When we come to this passage about the 10 disciples and then about Thomas, we see that Jesus accommodates Thomas's needs in order to bring Thomas to faith. Jesus appears again to the disciples, including Thomas. Thomas has not softened his stance in a week. Jesus does not wait for Thomas to ask to see the nail marks. Jesus takes the initiative: "Put your finger here and see my hands. Reach out your hand and put it in my side." The risen Christ offers Thomas the most intimate of invitations.
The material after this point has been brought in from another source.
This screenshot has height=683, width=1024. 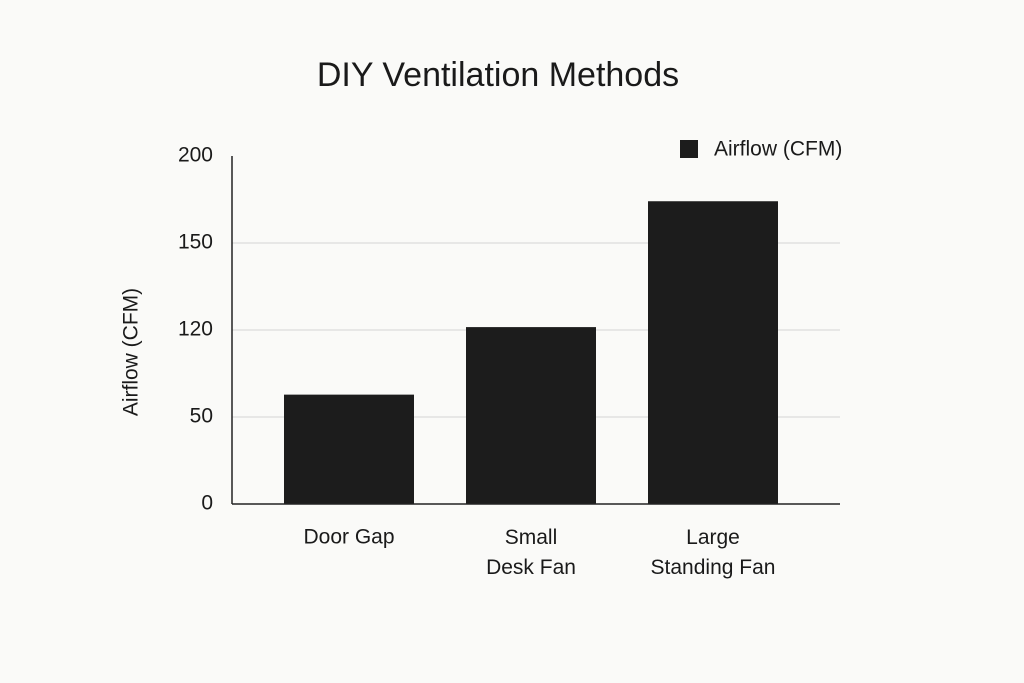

We could ask why Jesus' resurrected body still has nail marks. We think of the resurrection as a time of healing. Jesus' healings in the gospels foreshadow the healing of the resurrection. The risen Christ still has the wound in his side from the soldier's spear that pierced his body after his death. That wound has not healed over in the resurrection. The exact wound that Thomas sets as his condition for believing still exists. Thomas does not say that simply seeing Jesus resurrected would be enough. We might form a mental image of the risen Christ saying to Thomas, "Look, here I am. My wounds have healed, but you can see it is me." We might think that the risen Christ passing through a shut door would be enough, but Thomas has said specifically what it will take to overcome his doubt. The risen Christ provides Thomas with exactly that. The man we like to call "Doubting Thomas" then utters one of the clearest and boldest statements of faith in the New Testament, "My Lord and my God!"
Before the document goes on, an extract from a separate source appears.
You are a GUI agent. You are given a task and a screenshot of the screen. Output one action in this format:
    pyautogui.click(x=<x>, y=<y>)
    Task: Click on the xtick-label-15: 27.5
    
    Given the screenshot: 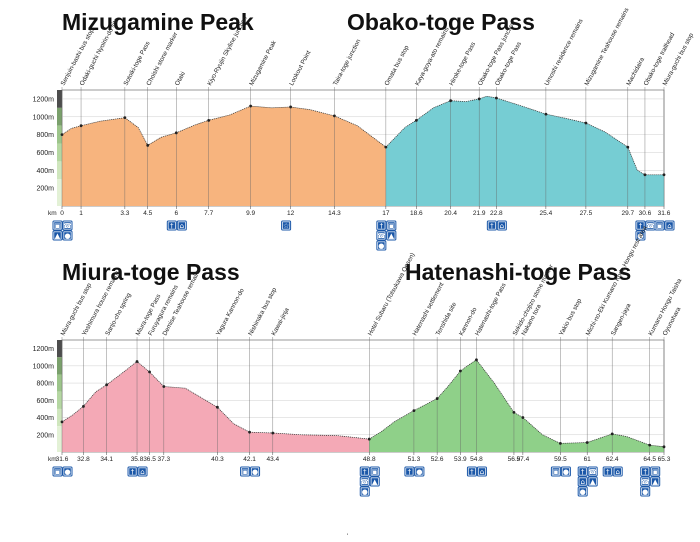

Jesus comes to us not on his terms, but on our terms. Whatever we need to come to believe, Jesus is willing to provide. Jesus understands our doubts and reservations. We sometimes will ask God to heal a certain person, who dies despite our prayers. We don't always get what we want. Nevertheless, Jesus wants us to believe, to become disciples and to bear fruit. Jesus takes the initiative, understands the pain, grief, skepticism or tragedies that keep us from faith. Jesus will not hold against us the things that feed our doubt. Jesus will understand and heal us, even if only in spirit. Jesus does not hold out, expecting us to believe first, and then love us. Jesus will speed things up for us as at the wedding, Jesus will understand if it takes us time, like the man in chapter 9. Jesus will hear what keeps us from faith, as with Thomas. Jesus understands our lack of faith, and will make every concession to overcome it, to lead us to believe.